## YOUR ASSIGNMENT
Determine how many of the lines below include "computer", then respond with that number and no other text.

## Stored items
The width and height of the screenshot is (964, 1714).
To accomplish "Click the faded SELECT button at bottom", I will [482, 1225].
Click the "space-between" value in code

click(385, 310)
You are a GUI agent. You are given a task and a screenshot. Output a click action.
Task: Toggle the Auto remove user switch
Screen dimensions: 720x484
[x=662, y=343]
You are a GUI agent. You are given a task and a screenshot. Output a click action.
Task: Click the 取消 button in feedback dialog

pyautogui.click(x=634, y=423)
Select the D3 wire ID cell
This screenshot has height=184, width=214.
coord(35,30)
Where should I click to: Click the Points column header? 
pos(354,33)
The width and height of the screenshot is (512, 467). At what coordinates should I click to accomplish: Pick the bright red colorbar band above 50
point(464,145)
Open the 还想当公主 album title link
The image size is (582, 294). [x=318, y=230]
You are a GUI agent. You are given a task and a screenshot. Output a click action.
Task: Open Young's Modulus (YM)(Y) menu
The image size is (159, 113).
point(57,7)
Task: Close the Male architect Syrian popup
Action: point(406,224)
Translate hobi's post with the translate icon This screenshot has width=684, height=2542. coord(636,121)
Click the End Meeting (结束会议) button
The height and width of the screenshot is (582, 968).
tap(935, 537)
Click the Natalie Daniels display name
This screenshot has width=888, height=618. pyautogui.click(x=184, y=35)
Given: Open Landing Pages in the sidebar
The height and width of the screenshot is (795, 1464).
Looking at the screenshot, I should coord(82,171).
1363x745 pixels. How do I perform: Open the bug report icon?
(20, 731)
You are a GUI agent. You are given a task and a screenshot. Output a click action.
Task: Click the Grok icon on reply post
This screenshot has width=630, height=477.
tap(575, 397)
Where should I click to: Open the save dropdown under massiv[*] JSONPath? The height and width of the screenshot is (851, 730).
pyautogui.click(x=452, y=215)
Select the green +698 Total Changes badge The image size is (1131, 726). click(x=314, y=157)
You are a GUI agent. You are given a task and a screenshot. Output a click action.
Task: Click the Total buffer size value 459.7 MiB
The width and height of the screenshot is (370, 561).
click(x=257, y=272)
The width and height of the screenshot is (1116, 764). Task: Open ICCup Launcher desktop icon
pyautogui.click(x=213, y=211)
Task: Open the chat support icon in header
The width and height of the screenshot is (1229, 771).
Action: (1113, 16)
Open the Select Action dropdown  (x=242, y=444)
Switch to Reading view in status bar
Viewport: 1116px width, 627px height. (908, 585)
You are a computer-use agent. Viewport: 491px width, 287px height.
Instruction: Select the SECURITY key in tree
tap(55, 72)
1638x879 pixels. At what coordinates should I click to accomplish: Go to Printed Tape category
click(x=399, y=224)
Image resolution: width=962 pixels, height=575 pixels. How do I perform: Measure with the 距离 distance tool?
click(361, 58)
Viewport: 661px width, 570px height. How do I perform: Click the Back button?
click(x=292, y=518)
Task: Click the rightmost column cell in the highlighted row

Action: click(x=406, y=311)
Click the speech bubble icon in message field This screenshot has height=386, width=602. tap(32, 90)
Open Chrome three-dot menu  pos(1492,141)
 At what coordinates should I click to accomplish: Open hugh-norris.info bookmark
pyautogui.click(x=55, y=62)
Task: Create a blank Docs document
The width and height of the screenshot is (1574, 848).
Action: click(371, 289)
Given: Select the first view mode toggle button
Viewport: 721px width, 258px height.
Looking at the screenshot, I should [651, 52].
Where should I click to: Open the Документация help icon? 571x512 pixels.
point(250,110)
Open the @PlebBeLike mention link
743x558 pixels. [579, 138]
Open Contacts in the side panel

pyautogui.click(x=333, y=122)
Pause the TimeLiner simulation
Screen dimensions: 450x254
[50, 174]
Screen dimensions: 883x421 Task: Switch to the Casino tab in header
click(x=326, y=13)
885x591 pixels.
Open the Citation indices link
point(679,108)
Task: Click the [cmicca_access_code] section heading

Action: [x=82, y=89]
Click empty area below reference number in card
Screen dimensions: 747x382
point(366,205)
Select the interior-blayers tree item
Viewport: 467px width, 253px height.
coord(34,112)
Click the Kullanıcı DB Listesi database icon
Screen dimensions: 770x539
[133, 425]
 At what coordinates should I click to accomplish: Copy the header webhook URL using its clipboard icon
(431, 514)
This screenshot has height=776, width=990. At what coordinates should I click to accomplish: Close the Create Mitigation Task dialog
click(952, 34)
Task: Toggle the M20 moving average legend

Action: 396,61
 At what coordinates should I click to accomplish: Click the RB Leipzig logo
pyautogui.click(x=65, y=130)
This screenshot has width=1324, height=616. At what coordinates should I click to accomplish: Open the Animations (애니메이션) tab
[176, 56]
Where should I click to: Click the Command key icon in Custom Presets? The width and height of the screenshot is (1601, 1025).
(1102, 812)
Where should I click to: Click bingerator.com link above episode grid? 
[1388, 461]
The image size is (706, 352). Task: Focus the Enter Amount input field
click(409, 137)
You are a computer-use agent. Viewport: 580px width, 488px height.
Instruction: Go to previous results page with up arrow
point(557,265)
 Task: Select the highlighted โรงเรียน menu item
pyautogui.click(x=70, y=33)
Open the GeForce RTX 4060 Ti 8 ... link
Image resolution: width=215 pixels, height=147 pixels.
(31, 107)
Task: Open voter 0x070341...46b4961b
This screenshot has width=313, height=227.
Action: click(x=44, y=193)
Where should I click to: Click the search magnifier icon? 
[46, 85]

## ANSWER BELOW
2